Handbook - Operations

Sizing And Scaling

Size CloudGrid deployments using the supported profiles, scaling variables, and production benchmark evidence.

On this page

CloudGrid scales horizontally at service boundaries. Do not add alternate queues, public NATS, public SurrealDB, frontend direct storage access, REST telemetry read endpoints, or BFF telemetry aggregation to solve capacity problems.

Production Envelope

The first production-scale target is:

SignalTarget
OTLP HTTP ingest500 requests per second per deployed collector pool.
Span persistence50,000 spans per second sustained through JetStream into storage-write.
GraphQL reads250 read operations per second per BFF/storage-read pool.
Live traces2,000 concurrent live trace subscriptions per BFF/storage-read pool.
Collector publish ackp99 below 250 ms when NATS is healthy.
Storage-write persistp99 below 2 seconds for batches at or below configured limits.
Trace/log searchp99 below 750 ms for indexed single-project queries.
Trace detailp99 below 1.5 seconds for traces up to 2,000 spans.

These are benchmark targets, not promises from default values. A production environment needs its own benchmark JSON result before it is declared ready.

Helm Profiles

ProfileUseShape
localSingle-node evaluationOne replica per service, bundled NATS and SurrealDB, local auth.
smallTeam deploymentTwo BFF replicas, two collectors, one storage-read, one storage-write.
enterpriseProduction baselineHPA-ready BFF, collector, and storage-read; storage-write pull mode; external NATS and SurrealDB recommended; SSO required.

Profiles are values overlays, not separate charts.

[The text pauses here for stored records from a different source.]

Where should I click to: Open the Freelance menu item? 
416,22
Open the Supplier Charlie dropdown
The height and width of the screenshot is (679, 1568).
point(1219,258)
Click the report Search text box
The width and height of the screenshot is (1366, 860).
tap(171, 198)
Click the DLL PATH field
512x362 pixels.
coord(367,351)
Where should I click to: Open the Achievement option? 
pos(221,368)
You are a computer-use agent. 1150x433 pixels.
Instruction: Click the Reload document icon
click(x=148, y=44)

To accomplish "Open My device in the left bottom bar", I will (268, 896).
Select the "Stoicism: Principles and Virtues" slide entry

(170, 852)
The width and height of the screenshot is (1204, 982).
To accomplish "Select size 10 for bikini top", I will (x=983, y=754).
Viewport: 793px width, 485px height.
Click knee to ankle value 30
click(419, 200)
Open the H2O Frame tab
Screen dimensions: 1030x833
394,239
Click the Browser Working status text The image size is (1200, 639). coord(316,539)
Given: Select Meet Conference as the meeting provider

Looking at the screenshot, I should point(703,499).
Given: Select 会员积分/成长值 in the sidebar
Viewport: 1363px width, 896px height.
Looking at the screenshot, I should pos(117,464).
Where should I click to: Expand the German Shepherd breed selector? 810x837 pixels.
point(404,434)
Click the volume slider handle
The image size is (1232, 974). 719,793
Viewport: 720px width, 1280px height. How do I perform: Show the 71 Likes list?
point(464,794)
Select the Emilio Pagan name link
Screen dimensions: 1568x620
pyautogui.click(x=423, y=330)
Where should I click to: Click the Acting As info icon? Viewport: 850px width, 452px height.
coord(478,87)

Customize the same chart with environment-specific replicas, resources, node placement, ingress, TLS, and dependency endpoints.

Scaling Units

LayerHorizontal unitScaling rule
BFFProcess replicaStateless except cookie verification; WebSockets may reconnect to any replica.
OTLP collectorProcess replicaStateless except project status cache.
Storage-writeWorker replicaUse durable pull consumer mode for production-scale multi-replica workers.
Storage-readProcess replicaRequest/reply queue subscribers plus live subscription registry per connection.
Control-planeProcess replicaLow-volume request/reply; writes remain idempotent.
Alert evaluatorProcess replicaProject/rule work is partitioned by scheduler lease or explicit project assignment.
Alert delivery adaptersProcess replicaBridge-backed queue subscribers scale independently from alert evaluation and provider latency.
NATSJetStream clusterStream replication and durable consumers.
SurrealDBDeployment-specific clusterOne namespace per tenant and strict database per project.

Key Scaling Variables

Collector:

VariableDefaultUse
CLOUDGRID_OTLP_MAX_REQUEST_BYTES4194304Reject oversized HTTP bodies before decode.
CLOUDGRID_OTLP_MAX_SPANS_PER_REQUEST10000Bound trace export size.
CLOUDGRID_OTLP_MAX_LOGS_PER_REQUEST10000Bound log export size.
CLOUDGRID_OTLP_MAX_METRIC_POINTS_PER_REQUEST20000Bound metric export size.
CLOUDGRID_OTLP_PUBLISH_TIMEOUT_MS1000JetStream publish ack timeout.
CLOUDGRID_NATS_MAX_PAYLOAD8388608Bundled/local NATS payload limit; keep external NATS at least as high as the collector request limit.

Storage-write:

VariableDefaultUse
CLOUDGRID_STORAGE_WRITE_CONSUMER_MODEpush locally, pull in production valuesUse pull for production-scale workers.
CLOUDGRID_STORAGE_WRITE_PULL_BATCH_SIZE100Pull fetch batch size.
CLOUDGRID_STORAGE_WRITE_PULL_MAX_WAIT_MS500Long-poll wait.
CLOUDGRID_STORAGE_WRITE_ACK_WAIT_SECONDS30Redelivery window.
CLOUDGRID_STORAGE_WRITE_MAX_DELIVER5Terminal advisory after repeated failures.
CLOUDGRID_STORAGE_WRITE_MAX_ACK_PENDING1000Backpressure across workers.
CLOUDGRID_STORAGE_WRITE_CONCURRENCY4Persist workers per replica.

BFF and storage-read:

VariableDefaultUse
CLOUDGRID_GRAPHQL_MAX_DEPTH12Reject deep operations before NATS calls.
CLOUDGRID_GRAPHQL_MAX_COMPLEXITY500Reject expensive operations before resolver execution.
CLOUDGRID_MESSAGE_BRIDGE_REQUEST_TIMEOUT_MS12000BFF request/reply timeout; keep it above the storage-read query timeout.
CLOUDGRID_STORAGE_READ_QUERY_TIMEOUT_MS10000Single storage-read deadline for trace, log, metric, facet, live-notification, and AI-eval read handlers.
CLOUDGRID_STORAGE_READ_MAX_PAGE_SIZE200Maximum trace/log page size.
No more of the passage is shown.